Kg. Melayu Majidee is flanked by major roads which link to the city.
- Jalan Tebrau on the east which links Johor Bahru to the east coast of Johor.
- Jalan Tampoi on the north which links part of Jalan Tebrau towards Skudai to the west.
- Jalan Stulang Baru on the southwest which links part of Jalan Tebrau towards Larkin Jaya to the west.
- There are two infamous main roads in Kg. Melayu Majidee. They are the Jalan Rahmat and Jalan Merdeka. There are several other main link roads such as the Jalan Sekolah, Jalan Utama, Jalan Masjid and Jalan Kenangan . Jalan Masjid links to Jalan Rahmat, while Jalan Merdeka links to Jalan Kenangan. Depending on which direction one approaches, those roads intersect each other.
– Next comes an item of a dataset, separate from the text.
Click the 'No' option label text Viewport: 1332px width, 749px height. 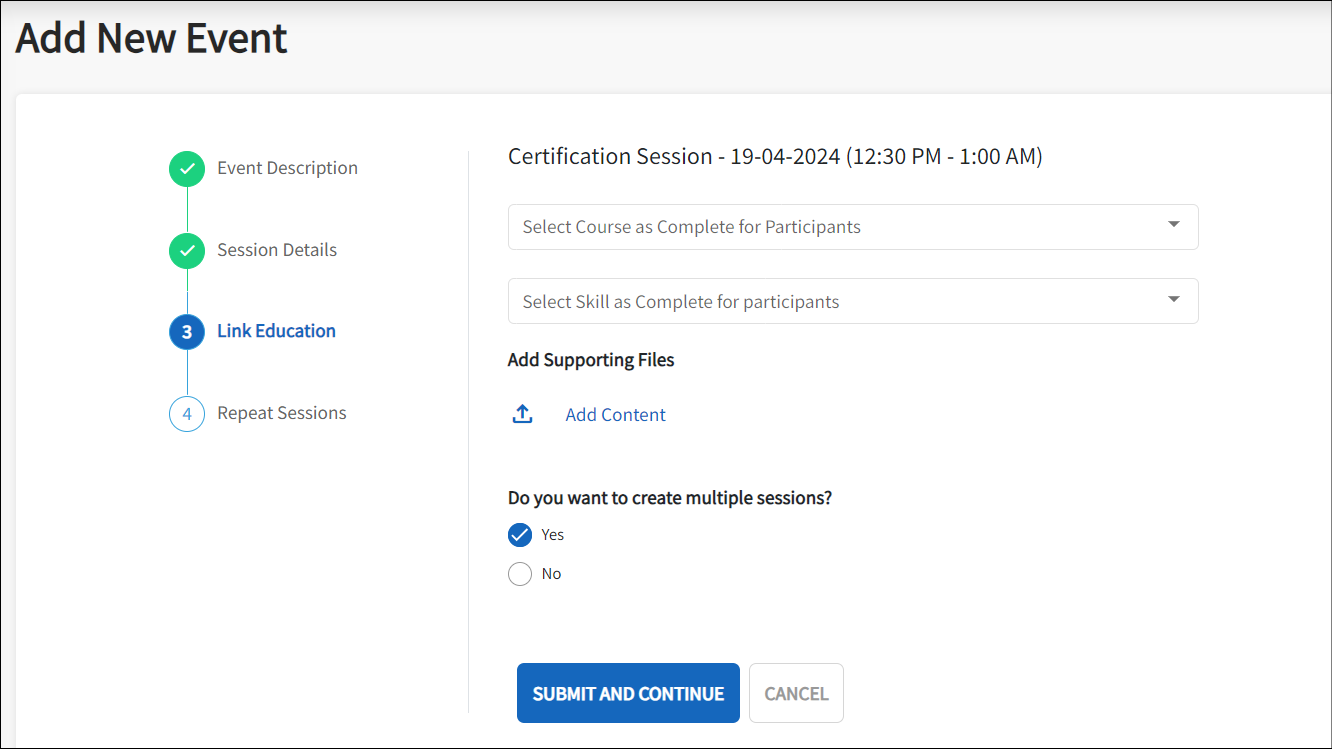pyautogui.click(x=552, y=574)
- The first platform of the prelude junctions come with a traffic light that leads to the first four-junctions. It is located right at the tip of the hill with its edge downhill on towards Jalan Rahmat as one approaches from the town's wet market and Johor Bahru. Adjacent to it is the mosque. As one turns to the right, he enters Jalan Merdeka and into the second platform's prelude junction.
- While the second platform's prelude junctions consist of a small roundabout, it spreads out to four other roads. If one approaches from Jalan Merdeka, to the left it goes down to the link road to Jalan Rahmat; going forward towards Jalan Kenangan and directed to Jalan Stulang Baru; and to the right at 3 o'clock turn may lead one to Jalan Hujung.
- The first entrance from Jalan Tebrau is Jalan Utama. During the early stages of Kampung Melayu's settlement period, that area were supposedly to be developed into the pekan, or town. Jalan Utama is supposedly to become Kampung Melayu's main entrance road. Since the initial plan changed, Jalan Utama became an ordinary linkage road to Jalan Rahmat but remained important.